Essentially, Paul is saying this “Everything that you conceive in your hearts about God is wrong. God is not fashioned by you; He is to be worshiped and revered by you. You ought to have recognized these things, the evidence is all around you. He gives life and breath, and yet you grope around in the dark as if he is far, but He is near!”
And on the heels of this explanation, what does the apostle conclude? What does he say to the Athenians? This…
- “The times of ignorance God overlooked, but now he commands all people everywhere to repent…”(Acts 17.30).
In other words, God allowed this discrepancy on you part, but now the time of ignorance has passed. They are over. Now you are commanded to repent!
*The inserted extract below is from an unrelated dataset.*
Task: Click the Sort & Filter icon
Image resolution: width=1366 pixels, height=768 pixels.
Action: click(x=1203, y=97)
Two seemingly innocent assumptions are sometimes smuggled in at this point. What are they?
First, that this “ignorance” is innocent or accidental. It is not, it was purposeful, willful!
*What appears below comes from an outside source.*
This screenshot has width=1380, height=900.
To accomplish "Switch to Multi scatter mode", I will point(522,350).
Second, that this “command to repent” is an invitation, rather than an edict from God. It is not, it is a binding demand.
If we only look earlier in the text, we see this notion identified in the charge against the apostles/disciples of Christ:
- “These men who have turned the world upside down have come here also…and they are all acting against the decrees of Caesar, saying there is another king, Jesus” (Acts 17.6).
Kings demand obedience. A King that calls for repentance is commanding the person(s) in question to lay down their arms in surrender, in submission. Do we dare assume that Paul’s command here is any less than this? He is an ambassador of the One God, the one true King, and the message is you are “commanded to repent!”
Invitation or Demand: Something that Needs Weighed and Considered
Why then do modern Evangelicals prefer to call Acts 17:30 an invitation to accept Christ, rather than a demand to surrender to Him? Because it’s less offensive? Because Jesus is called the Prince of Peace, so the idea must be “peace, peace” when we present the gospel? Because the Lord is identified as the “Lamb of God” do we then assume that means He is meek and gentle?
Is it due to the notion that God is a God of love, or that He’s good, or that He gets no joy over the death of the wicked? Do these concepts, which are certainly true of God—we could turn to the passages where they are drawn from—drive us to a misunderstanding of the true nature of God? Do many, unknowingly perhaps, make the Potter like the clay? In other words, do our convictions (assumptions/biases) we hold to be true of God, mislead us into making God like us? Thinking and acting like a human rather than the Sovereign Creator of all things?
To be continued…
ENDNOTES:
[i] Some might suppose what idols did the Jews have? How about the Temple, the city of Jerusalem, their namesake as a child of Abraham, the Law and the Prophets, circumcision, etc., etc. Idols do not have to be graven images made by human hands; idols are manifested in the heart—from the wellspring of evil. This means that even the gifts that God has given us when viewed disproportionately from their true purpose are turned into, and therefore, abused as idols. There are several indicators in the Bible that point out this was one of the chief sins of the Hebrew people…but they are not alone.
[ii] All Scripture unless otherwise noted shall be of the English Standard Version (ESV).